Doctors of St. Lawrence Medical Clinic object to school closures

Nick Seebruch
Doctors of St. Lawrence Medical Clinic object to school closures

SOUTH DUNDAS, Ontario – In a letter to South Dundas Township council, the doctors of the St. Lawrence Medical Clinic expressed their objections to the Upper Canada District School Board’s (UCDSB) Peer Accomodation Review which proposes to close 12 schools across the Board by July 2017.

Realizing that bureaucrats align school closures with savings, it would seem prudent that the examination of the savings attained by closing schools be balanced against the broader costs of such closures to children, families and the economic costs to the communities affected,” the letter reads. “If this proposal is carried out, communities south of the 401 between Prescott and Cornwall, (approx. 90 km) will have only 2 primary level public schools (Iroquois and Rothwell-Osnabruck) and no high schools within their communities.”

The letter goes further and predicts real costs to the healthcare of students if these schools are closed.

Because the students are away from their own community, there is less time and incentive to participate in sports or activities which are vital to developing a healthy life style and well being,” the doctors say in the letter. “Adding an hour to an hour and a half takes away from family time, study time, physical activity, and after school play, causing a further increase in the risk of childhood obesity, which is an ever increasing problem as it is. The long term implications and economic costs of this medical problem have obviously not been considered in the UCDSB decision.”

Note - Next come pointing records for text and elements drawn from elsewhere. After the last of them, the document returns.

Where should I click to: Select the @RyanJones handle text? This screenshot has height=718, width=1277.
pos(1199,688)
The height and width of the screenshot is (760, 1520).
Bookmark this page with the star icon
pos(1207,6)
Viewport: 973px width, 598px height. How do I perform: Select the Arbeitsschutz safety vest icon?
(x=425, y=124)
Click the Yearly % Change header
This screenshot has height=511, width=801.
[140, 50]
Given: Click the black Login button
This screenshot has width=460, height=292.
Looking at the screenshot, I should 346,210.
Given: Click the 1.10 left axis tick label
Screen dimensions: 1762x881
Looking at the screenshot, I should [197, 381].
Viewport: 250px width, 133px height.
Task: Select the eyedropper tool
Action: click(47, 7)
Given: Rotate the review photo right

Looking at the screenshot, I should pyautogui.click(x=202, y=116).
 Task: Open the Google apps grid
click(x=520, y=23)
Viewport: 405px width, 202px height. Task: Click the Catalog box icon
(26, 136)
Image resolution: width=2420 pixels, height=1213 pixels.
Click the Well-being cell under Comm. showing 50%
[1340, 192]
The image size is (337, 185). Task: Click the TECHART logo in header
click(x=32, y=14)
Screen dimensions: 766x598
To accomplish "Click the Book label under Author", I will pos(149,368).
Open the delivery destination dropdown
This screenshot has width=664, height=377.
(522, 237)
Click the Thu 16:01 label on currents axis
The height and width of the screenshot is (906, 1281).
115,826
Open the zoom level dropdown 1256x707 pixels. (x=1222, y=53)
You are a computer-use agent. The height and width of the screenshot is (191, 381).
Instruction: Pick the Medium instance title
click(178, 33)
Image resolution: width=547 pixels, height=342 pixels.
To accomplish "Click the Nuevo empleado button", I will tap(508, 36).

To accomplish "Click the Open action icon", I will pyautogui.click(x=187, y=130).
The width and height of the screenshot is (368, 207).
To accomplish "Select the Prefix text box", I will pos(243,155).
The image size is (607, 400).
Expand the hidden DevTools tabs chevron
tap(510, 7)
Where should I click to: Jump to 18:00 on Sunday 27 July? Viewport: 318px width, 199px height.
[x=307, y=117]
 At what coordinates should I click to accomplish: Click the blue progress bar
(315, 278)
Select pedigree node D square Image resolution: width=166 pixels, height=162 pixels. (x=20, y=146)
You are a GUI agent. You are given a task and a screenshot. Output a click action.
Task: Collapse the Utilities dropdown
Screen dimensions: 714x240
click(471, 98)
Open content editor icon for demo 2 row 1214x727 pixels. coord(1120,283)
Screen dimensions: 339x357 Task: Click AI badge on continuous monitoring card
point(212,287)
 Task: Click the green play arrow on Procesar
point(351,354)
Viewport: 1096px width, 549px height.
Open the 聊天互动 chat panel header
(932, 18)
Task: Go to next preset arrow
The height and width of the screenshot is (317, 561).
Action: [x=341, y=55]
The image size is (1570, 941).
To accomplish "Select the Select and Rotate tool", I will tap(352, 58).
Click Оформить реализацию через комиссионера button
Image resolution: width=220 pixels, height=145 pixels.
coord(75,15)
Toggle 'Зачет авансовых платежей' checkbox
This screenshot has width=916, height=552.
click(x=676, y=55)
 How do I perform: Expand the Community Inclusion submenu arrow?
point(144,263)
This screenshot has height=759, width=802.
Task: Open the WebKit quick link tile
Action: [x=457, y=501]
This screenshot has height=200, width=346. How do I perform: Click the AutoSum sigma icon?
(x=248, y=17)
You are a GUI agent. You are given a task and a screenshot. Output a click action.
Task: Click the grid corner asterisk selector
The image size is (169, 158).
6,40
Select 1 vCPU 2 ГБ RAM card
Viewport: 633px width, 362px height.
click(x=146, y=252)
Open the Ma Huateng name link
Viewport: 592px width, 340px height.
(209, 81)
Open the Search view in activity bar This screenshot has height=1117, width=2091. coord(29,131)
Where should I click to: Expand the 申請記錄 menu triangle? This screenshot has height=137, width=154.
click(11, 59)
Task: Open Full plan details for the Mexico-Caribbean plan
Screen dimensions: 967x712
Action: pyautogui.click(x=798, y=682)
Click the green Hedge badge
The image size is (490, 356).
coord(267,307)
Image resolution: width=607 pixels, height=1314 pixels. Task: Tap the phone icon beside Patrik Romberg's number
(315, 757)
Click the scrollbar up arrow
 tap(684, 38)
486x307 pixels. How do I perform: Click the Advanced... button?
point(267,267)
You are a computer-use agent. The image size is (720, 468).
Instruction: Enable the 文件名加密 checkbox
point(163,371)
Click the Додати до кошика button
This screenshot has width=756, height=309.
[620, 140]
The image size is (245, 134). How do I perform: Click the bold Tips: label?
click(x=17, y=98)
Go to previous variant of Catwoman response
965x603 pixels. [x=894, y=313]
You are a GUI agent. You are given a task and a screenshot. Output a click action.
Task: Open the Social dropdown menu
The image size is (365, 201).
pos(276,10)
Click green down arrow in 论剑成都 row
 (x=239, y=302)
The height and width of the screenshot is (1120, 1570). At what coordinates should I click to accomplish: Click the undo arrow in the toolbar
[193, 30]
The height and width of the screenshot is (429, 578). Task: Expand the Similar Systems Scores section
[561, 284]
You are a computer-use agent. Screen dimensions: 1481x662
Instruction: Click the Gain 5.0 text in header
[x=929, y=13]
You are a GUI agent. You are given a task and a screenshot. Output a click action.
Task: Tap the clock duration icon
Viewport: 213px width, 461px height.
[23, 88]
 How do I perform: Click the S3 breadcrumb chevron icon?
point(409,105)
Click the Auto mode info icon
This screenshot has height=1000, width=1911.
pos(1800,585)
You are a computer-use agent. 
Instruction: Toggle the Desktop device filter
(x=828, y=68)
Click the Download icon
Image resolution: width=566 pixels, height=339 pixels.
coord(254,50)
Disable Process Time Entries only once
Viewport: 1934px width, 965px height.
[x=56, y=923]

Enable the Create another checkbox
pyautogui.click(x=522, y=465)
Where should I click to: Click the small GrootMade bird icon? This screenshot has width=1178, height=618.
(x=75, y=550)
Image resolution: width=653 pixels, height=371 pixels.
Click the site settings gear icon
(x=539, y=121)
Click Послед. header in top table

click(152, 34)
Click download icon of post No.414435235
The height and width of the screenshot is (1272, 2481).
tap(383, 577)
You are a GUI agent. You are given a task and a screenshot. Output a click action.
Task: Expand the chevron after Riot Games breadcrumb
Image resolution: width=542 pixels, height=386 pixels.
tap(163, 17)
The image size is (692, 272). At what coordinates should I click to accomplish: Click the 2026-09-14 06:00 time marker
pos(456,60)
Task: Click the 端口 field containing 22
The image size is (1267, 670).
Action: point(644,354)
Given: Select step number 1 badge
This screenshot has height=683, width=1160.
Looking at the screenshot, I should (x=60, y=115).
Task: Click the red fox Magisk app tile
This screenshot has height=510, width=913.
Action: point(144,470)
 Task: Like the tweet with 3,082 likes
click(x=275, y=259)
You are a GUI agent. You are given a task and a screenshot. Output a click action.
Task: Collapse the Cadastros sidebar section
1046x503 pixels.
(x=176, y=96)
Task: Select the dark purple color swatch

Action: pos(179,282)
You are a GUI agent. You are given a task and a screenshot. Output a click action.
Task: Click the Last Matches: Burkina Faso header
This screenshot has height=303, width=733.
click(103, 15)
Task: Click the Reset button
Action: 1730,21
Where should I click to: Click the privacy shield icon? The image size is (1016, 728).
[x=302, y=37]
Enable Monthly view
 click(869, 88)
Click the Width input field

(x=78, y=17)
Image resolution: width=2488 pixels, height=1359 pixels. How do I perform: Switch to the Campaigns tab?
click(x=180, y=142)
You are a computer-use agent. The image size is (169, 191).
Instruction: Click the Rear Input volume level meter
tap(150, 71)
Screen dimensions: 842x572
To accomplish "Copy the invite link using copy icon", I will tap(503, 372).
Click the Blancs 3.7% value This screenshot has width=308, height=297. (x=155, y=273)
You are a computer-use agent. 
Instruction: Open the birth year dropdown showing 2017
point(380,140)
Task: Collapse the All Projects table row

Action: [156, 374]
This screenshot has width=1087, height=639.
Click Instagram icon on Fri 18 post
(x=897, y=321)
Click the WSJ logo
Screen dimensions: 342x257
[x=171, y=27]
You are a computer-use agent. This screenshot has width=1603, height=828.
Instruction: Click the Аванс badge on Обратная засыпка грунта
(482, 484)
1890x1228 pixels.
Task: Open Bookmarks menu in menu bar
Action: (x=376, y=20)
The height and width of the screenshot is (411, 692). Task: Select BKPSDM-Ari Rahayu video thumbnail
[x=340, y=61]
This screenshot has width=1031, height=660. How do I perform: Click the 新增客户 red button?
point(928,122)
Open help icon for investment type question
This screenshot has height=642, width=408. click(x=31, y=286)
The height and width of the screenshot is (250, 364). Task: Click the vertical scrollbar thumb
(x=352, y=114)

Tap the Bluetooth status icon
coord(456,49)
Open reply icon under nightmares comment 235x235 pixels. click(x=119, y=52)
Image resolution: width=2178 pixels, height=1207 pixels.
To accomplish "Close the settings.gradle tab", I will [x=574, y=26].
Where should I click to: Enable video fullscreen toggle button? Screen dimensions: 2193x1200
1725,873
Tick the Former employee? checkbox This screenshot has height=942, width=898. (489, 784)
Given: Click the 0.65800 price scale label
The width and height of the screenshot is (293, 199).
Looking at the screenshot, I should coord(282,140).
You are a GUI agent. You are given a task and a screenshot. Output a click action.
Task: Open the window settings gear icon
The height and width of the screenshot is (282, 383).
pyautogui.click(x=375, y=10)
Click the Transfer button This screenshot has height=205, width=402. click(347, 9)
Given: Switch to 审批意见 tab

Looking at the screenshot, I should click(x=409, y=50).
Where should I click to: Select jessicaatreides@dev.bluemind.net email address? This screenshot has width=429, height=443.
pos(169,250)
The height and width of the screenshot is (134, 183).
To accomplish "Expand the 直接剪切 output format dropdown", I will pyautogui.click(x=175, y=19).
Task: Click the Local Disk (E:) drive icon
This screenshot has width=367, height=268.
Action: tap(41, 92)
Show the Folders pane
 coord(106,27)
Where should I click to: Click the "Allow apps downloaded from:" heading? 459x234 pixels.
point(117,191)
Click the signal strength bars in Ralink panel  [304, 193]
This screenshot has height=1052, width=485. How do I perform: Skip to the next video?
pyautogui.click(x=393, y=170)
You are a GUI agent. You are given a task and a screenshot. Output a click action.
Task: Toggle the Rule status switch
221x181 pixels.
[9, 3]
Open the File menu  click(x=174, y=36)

Even more than the immediate impacts on child healthcare, the doctors of St. Lawrence Medical Clinic predict a decline in healthcare in rural areas for years to come.

“As physicians, we are acutely aware of the difficulties of attracting new physicians to rural areas,” the letter states. “Given your proposal to transport children significant distances for their education it will be less likely that new physicians with young families will choose to settle in a community affected by these proposals. This will therefore negatively impact the access to health care for all members of the community.”

In its closing, the physicians claim that small rural communities have been “unfairly and unjustly targeted and who stand to lose far more than a school in the process.”